Structural Fe(Ⅱ) Oxidation in Biotite by an Ectomycorrhizal Fungi Drives Mechanical Forcing

摘要

Microorganisms are essential agents of Earth's soil weathering engine who help transform primary rock-forming minerals into soils. Mycorrhizal fungi, with their vast filamentous networks in symbiosis with the roots of most plants can alter a large number of minerals via local acidification, targeted excretion of ligands, submicron-scale biomechanical forcing, and mobilization of Mg, Fe, Al, and K at the hypha-biotite interface. Here, we present experimental evidence that Paxillus involutus-a basidiomycete fungus-in ectomycorrhizal symbiosis with Scots pine (Pinus sylvestris), is able to oxidize a substantial amount of structural Fe(Ⅱ) in biotite.
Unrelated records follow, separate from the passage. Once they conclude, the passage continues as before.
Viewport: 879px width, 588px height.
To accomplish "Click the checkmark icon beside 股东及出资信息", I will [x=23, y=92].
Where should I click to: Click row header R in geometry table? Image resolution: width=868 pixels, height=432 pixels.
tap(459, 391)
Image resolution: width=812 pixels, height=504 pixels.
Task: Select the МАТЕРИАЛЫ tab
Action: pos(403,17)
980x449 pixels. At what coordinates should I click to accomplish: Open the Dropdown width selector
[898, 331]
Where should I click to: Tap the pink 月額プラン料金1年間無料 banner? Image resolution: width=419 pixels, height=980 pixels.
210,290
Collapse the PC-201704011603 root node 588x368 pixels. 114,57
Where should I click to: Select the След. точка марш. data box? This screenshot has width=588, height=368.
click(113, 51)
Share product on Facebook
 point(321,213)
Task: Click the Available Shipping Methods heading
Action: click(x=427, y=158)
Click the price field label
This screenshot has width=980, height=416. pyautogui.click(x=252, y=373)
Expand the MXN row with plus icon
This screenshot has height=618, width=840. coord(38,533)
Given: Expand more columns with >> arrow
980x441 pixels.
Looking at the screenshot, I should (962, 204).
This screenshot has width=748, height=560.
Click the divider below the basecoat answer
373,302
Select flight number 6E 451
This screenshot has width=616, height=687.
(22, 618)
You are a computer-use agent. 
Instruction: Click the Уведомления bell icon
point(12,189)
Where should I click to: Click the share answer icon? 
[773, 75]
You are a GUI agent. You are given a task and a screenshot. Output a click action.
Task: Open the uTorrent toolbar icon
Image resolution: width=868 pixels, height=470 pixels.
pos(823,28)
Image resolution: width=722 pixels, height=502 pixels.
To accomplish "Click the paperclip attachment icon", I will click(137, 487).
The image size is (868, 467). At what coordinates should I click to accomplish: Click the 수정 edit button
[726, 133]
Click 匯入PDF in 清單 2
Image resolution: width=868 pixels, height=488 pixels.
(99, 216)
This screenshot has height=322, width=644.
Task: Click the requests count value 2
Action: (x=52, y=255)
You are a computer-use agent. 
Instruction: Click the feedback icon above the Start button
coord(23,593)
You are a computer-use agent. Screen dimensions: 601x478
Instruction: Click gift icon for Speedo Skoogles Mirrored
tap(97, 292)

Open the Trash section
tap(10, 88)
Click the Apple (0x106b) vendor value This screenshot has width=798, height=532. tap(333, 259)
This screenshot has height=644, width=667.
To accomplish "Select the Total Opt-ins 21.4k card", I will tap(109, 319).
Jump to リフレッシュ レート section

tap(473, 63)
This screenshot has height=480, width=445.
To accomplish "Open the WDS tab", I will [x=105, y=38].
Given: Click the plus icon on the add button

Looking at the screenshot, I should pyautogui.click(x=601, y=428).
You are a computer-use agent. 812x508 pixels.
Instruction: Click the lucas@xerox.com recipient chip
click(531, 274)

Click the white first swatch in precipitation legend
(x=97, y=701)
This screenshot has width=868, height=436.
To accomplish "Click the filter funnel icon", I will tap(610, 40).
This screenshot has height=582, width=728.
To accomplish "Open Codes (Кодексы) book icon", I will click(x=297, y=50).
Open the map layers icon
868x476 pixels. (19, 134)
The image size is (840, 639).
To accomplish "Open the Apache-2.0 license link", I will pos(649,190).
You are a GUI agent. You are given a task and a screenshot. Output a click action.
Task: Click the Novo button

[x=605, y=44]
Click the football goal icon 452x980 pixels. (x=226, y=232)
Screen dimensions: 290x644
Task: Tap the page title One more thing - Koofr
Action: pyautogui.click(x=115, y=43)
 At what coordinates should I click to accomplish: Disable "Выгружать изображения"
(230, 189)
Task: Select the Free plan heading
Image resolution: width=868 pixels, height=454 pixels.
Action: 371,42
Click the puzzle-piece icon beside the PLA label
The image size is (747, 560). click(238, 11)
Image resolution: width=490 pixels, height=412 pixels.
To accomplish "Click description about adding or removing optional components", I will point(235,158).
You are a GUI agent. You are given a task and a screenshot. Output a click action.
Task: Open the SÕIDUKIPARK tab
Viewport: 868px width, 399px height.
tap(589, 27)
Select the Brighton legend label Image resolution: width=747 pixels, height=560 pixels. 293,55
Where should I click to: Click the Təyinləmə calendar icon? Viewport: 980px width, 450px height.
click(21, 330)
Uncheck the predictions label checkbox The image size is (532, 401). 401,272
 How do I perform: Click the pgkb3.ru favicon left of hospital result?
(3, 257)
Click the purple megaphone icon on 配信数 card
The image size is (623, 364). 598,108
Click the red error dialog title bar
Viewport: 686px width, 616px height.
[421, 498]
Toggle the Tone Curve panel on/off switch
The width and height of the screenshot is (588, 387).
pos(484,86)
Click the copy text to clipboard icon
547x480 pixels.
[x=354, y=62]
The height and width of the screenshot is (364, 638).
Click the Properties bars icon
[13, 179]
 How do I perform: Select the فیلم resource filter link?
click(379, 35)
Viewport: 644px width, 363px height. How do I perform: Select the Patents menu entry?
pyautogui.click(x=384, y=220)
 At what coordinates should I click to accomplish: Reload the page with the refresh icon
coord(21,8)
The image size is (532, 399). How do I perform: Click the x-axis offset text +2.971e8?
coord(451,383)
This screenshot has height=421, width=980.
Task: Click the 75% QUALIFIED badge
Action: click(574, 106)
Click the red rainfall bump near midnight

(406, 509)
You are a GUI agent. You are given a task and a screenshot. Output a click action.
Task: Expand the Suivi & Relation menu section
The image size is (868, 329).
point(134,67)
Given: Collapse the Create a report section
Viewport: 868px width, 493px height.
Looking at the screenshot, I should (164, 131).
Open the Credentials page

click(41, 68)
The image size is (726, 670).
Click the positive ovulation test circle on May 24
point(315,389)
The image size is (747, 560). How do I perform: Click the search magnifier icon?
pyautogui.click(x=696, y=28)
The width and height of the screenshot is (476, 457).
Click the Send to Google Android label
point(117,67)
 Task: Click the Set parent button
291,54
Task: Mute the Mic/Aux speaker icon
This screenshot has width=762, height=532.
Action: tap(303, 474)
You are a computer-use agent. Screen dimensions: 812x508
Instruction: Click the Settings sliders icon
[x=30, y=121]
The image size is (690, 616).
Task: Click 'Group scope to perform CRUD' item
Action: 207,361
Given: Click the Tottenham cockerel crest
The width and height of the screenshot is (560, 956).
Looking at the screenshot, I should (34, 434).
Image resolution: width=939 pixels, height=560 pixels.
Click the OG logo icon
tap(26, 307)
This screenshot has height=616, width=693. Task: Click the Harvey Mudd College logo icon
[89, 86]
Iron redox chemistry, quantified by X-ray absorption near edge spectra on 13 fungi-biotite sections along three distinct hypha colonizing the [001] basal plane of biotite, revealed variable but extensive Fe(Ⅱ) oxidation up to ～2 μm in depth and a Fe(Ⅲ)/Fe_(total) ratio of up to ～0.8. The growth of Fe(Ⅲ) hydroxide implies a volumetric change and a strain within the biotite lattice potentially large enough to induce microcrack formation, which are abundant below the hypha-biotite interface. This Fe(Ⅱ) oxidation also leads to the formation of a large pool of Fe(Ⅲ) (i.e., structural Fe(Ⅲ) and Fe(Ⅲ) oxyhydroxides) within biotite that could participate in the Fe redox cycling in soils.